At times his visitors were exactly the type he would have predicted: coarse and simple men, whose faith was as rough-hewn as their manner, whose innate preference for a world divided into clear domains of black and white was uniquely well suited to this enterprise. He didn’t doubt that among those faces were many that had been seen in the pagan quarter at night, and indeed several of them seemed familiar to him from his brief appearance at Davarti’s Temple. Those were the men he had expected his proclamations to draw, and he welcomed them in a manner that was sure to secure their loyalty. Others were more surprising. There were more women than he would have expected, for one thing; given that gender’s lesser propensity for organized violence, he had expected that few would sign on for such a venture. But he had underestimated the symbolic power of the Forest in the minds of his female congregants, and the depths of their hatred for the Hunter. Some claimed that they would give their lives in order to bring that demon to his knees, and he did not doubt for a minute that it was true.
There is the kernel of a warrior in all of us,
he thought grimly, as he watched the futures that swirled madly about each applicant.
God give me the strength to control it, once I have encouraged it to dominance.

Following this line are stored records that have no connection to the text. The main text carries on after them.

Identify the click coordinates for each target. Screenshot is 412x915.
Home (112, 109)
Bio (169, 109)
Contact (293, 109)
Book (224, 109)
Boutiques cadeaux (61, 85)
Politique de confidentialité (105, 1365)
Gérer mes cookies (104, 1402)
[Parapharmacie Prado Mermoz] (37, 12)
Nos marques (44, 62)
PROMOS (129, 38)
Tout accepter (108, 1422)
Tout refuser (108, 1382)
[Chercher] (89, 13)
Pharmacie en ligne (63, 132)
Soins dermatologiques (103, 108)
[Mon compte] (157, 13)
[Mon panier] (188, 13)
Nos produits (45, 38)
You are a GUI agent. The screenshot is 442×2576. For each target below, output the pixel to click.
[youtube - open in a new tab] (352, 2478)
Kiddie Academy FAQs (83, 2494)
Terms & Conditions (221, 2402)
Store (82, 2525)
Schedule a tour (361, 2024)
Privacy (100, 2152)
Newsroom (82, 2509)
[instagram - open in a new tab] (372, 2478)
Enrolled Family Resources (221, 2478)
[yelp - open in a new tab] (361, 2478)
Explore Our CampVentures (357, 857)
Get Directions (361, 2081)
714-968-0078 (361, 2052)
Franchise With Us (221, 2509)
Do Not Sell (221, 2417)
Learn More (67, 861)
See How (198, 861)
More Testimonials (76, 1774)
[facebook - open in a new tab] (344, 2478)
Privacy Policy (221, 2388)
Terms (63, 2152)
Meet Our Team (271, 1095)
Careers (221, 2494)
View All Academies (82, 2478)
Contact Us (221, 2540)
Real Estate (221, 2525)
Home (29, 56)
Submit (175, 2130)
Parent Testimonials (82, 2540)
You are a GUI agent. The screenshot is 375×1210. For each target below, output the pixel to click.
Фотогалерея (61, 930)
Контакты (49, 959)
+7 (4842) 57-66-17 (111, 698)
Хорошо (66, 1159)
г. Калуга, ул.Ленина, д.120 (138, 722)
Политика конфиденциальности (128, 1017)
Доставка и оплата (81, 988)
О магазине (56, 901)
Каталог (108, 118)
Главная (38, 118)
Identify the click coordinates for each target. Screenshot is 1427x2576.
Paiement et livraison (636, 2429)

He judged them each individually, one after another, with his eyes and his new Vision both. With some it was instantly clear what manner of support—or danger—they might provide. With others he was forced to unravel a tapestry of potential so tangled, so volatile, that it took all his self-control to maintain a human conversation while trying to make sense of it all. It wasn’t under his control, this new power, but swept him along in a flood tide of prescience that threatened, at each moment, to drown him utterly. Did his advisers suspect the weakness in him? Did they sense how fragile his grip on sanity was now, how easily he could lose his purchase and be lost to them forever?
Calm. That was the answer. Perfect, unshakable calm. It was a front that he cultivated as he interviewed dozens—or was it hundreds?—of would-be warriors. Calm, that most precious illusion, that kept his inner torment from being expressed and so kept it from being reflected back at him one, ten, a thousand times, in the mirror of others’ souls. A stillness so absolute that Nature had no equivalent... save at the heart of a storm.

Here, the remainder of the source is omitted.